WORK TO BE COMPLETED: In the data below, find the line containing "Task: Open the"; transcribe it and each line after it exactly, through the last, skipping pictures.

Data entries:
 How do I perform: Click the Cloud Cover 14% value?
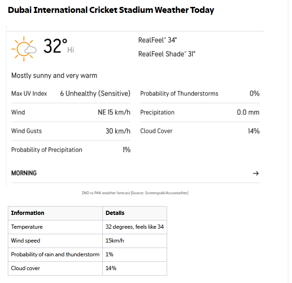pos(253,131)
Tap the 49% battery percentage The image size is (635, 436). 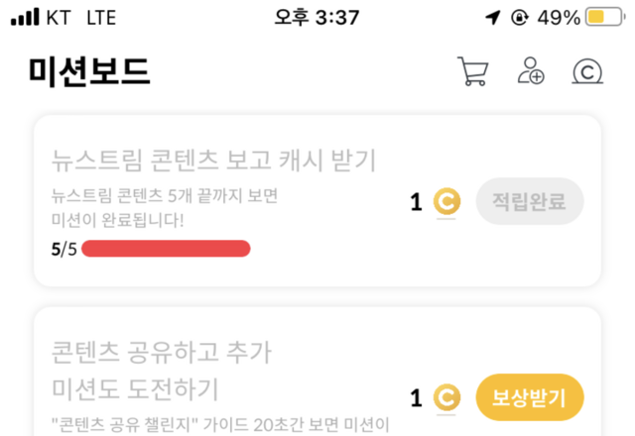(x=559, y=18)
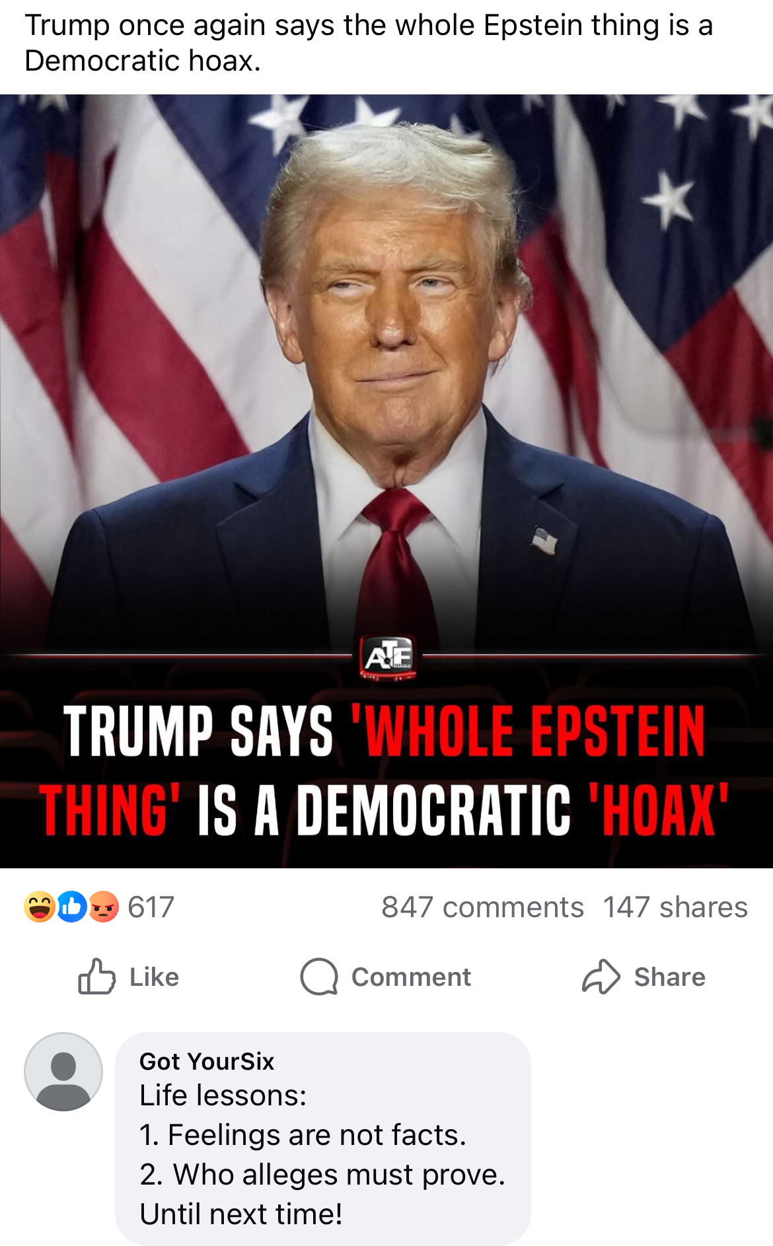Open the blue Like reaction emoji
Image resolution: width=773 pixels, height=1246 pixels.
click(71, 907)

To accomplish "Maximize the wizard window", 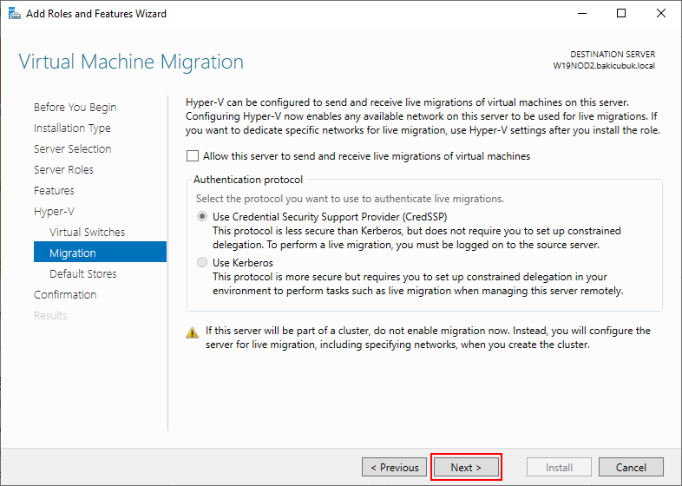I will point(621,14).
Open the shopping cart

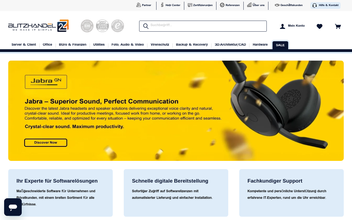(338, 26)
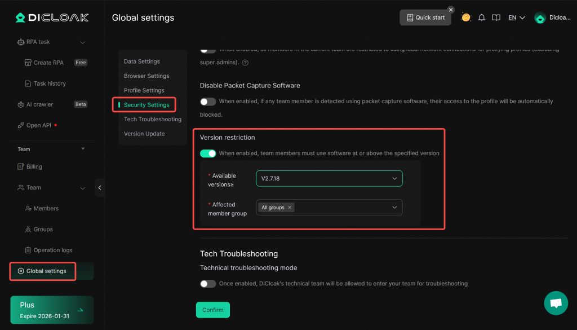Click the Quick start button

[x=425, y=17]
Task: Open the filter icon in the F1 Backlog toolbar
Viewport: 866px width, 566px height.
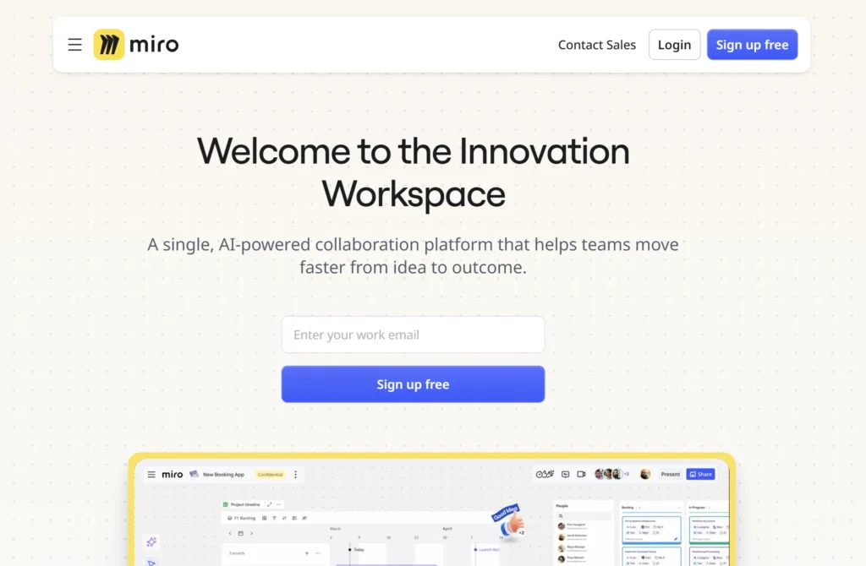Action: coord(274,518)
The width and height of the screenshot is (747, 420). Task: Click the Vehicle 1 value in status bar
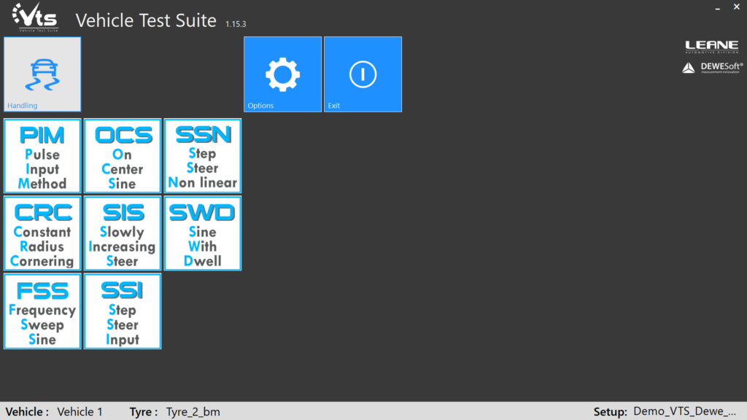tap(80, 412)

THE COMPLETED TASK:
Task: Open the filter icon in the F1 Backlog toolbar
Viewport: 866px width, 566px height.
Action: coord(274,518)
The width and height of the screenshot is (747, 420). Task: Click the Vehicle 1 value in status bar
tap(80, 412)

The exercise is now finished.